═════ Data supplied

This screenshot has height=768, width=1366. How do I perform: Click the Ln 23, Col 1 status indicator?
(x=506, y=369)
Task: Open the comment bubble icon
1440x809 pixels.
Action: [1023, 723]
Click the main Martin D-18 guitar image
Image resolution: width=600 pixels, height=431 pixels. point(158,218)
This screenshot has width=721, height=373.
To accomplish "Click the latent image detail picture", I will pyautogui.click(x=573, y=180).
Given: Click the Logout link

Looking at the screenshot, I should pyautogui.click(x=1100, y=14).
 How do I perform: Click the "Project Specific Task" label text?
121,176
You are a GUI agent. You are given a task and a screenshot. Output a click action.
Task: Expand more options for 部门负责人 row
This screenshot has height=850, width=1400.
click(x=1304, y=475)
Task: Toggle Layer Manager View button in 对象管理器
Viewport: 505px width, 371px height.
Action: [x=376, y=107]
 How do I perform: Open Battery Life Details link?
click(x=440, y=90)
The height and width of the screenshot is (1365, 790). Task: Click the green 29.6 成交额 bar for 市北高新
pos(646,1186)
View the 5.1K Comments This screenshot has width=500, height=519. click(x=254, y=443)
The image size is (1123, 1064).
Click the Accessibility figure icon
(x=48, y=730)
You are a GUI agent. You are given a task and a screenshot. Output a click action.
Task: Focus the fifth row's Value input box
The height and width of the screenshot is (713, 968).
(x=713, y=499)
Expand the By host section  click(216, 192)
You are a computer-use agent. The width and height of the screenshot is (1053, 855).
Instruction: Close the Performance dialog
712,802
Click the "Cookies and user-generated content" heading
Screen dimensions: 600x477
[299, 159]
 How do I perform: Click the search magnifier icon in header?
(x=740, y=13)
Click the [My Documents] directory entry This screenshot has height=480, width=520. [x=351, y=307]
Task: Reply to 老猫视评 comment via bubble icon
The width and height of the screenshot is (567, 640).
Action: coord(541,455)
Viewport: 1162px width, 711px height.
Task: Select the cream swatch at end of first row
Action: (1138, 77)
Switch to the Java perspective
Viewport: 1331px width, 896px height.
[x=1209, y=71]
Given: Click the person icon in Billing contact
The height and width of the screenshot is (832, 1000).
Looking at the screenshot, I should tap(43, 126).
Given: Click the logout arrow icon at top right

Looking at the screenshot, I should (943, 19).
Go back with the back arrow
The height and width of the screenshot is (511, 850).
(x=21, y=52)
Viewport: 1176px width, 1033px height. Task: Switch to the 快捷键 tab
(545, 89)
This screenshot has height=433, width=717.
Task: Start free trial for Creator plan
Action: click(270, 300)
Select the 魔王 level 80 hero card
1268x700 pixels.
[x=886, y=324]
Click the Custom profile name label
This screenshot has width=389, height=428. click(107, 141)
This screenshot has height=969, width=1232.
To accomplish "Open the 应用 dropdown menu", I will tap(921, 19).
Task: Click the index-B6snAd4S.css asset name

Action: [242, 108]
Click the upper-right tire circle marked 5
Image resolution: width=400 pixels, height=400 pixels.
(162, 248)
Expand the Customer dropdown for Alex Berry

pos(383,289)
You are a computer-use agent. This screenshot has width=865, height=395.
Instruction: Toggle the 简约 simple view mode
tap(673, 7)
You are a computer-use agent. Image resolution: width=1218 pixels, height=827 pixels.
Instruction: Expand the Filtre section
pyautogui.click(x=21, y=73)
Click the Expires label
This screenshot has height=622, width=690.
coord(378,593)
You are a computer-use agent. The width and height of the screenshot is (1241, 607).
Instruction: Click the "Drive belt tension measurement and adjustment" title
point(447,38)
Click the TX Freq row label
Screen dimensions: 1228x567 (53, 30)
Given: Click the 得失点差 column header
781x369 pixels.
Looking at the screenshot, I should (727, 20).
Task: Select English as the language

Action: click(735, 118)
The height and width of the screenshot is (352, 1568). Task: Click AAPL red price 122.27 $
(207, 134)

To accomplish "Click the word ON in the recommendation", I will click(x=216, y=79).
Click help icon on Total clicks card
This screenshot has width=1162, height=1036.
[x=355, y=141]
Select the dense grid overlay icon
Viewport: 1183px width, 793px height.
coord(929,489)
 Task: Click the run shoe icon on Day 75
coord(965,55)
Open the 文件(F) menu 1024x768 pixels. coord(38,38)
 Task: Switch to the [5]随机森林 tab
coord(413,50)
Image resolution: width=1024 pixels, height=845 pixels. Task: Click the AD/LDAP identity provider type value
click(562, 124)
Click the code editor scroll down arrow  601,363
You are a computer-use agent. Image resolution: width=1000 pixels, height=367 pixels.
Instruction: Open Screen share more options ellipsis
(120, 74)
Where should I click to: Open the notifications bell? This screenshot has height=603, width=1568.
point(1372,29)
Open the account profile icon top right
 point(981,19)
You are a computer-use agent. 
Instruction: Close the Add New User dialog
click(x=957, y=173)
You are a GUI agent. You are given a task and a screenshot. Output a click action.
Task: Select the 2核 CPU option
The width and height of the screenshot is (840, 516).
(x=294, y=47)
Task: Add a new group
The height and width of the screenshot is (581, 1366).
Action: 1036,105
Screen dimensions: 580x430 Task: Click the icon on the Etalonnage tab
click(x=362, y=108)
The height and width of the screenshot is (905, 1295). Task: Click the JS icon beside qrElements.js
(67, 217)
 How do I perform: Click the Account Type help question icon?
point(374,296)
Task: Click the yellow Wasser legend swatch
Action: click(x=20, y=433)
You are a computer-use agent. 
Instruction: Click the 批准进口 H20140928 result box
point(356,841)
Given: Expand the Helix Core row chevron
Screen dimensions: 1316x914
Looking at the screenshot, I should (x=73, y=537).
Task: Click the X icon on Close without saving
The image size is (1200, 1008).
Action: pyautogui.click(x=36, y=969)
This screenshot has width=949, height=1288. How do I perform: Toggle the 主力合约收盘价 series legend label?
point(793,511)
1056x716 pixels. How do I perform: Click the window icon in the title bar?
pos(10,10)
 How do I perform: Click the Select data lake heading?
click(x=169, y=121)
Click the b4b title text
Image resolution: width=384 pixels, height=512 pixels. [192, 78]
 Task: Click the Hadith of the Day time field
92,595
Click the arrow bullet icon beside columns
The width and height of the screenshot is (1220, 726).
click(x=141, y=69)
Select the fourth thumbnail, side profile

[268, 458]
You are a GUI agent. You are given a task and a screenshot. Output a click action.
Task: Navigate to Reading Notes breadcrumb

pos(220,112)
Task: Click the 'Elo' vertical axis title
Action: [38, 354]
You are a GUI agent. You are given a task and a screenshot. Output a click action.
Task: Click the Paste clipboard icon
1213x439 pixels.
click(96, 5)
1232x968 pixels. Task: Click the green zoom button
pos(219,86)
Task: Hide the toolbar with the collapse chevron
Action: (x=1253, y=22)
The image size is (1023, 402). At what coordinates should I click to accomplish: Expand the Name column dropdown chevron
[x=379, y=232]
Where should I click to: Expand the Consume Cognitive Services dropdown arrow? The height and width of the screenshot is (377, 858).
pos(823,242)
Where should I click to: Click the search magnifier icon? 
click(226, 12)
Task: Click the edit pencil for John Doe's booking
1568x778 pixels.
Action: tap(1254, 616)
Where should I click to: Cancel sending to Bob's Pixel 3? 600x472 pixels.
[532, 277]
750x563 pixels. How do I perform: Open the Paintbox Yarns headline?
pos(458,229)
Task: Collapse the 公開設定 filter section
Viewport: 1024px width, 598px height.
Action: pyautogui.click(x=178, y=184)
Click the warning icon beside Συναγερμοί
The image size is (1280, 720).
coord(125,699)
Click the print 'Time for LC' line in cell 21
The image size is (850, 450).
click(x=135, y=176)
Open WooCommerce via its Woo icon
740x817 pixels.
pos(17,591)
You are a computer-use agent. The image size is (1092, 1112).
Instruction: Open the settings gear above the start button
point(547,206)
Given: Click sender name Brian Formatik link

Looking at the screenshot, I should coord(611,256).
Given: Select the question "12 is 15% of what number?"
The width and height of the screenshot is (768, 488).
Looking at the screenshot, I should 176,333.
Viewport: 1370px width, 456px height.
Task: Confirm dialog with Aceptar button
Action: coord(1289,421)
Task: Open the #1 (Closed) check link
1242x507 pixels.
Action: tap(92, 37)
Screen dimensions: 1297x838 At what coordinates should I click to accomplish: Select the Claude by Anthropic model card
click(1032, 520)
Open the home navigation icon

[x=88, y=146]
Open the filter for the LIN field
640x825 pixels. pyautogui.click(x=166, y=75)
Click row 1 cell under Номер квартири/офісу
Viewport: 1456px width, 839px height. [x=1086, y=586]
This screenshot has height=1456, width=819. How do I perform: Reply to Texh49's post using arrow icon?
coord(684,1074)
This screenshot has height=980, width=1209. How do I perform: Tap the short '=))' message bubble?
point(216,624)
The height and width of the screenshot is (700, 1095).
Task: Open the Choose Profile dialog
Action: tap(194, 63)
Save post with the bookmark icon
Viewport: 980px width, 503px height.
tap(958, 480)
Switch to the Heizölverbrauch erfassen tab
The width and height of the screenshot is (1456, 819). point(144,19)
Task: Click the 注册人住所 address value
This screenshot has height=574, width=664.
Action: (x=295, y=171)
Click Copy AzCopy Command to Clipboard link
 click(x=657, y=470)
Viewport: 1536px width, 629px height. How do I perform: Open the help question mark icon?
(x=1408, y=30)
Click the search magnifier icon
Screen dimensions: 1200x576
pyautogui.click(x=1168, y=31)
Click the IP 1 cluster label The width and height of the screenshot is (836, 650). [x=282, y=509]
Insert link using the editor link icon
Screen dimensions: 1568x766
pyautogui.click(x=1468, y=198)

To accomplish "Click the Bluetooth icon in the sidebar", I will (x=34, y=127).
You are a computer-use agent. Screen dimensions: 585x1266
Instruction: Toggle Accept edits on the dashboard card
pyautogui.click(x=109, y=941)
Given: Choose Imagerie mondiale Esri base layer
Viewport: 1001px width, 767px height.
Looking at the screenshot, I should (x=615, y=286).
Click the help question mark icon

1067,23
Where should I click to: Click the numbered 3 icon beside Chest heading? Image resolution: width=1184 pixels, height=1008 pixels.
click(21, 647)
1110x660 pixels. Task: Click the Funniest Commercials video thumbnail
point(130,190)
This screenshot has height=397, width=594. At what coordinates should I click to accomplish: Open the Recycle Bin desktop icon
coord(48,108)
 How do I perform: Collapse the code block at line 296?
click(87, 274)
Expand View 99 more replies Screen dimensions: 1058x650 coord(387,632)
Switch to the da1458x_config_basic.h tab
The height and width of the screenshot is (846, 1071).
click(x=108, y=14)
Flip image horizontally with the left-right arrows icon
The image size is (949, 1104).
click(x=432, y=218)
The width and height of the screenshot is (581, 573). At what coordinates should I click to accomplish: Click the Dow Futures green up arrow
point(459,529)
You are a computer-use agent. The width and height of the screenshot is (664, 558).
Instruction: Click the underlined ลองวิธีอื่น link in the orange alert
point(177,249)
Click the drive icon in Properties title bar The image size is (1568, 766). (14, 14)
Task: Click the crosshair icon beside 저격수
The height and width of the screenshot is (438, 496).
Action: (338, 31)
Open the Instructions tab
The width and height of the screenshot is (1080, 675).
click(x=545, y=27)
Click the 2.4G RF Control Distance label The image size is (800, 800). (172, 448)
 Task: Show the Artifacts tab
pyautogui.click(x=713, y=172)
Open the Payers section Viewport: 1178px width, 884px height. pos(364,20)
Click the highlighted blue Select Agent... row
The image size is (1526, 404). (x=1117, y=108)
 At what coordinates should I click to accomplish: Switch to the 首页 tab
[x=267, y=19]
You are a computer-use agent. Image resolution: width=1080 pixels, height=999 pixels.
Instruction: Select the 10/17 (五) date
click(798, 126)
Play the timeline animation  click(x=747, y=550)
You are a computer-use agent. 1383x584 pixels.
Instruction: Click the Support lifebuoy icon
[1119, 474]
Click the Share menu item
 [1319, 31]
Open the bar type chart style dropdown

══════════

• [The task]:
Lines holding "editor" are the ones to copy; find all of them in the listing.

• [Solution to this exercise]:
Click the code editor scroll down arrow  601,363
Insert link using the editor link icon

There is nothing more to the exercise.